The full listing, minus its pictures, should be printed again exactly as it stands.
- Opening Delimiter -
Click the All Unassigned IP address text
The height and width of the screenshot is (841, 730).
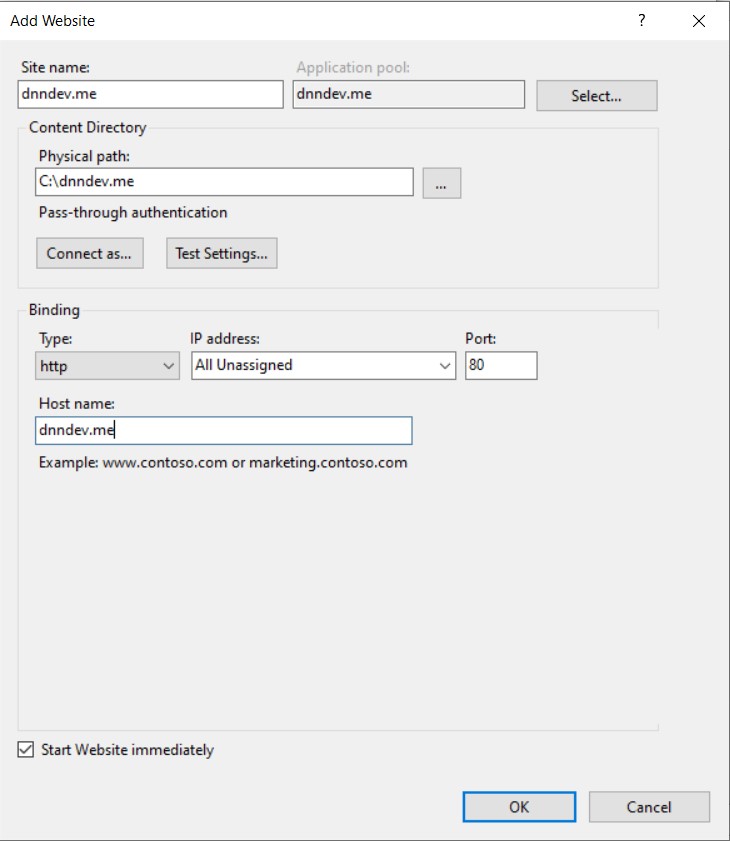pos(244,365)
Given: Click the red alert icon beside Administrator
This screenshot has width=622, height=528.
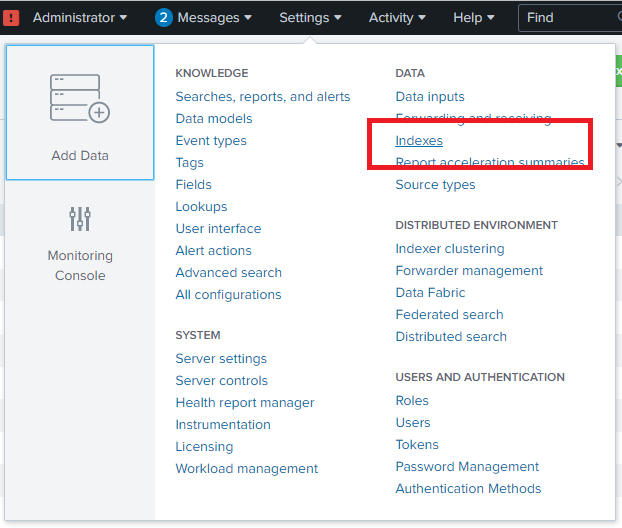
- Closing Delimiter -
[Exercise output]
Click the All Unassigned IP address text
The height and width of the screenshot is (841, 730).
pos(244,365)
Given: Click the red alert icon beside Administrator
This screenshot has width=622, height=528.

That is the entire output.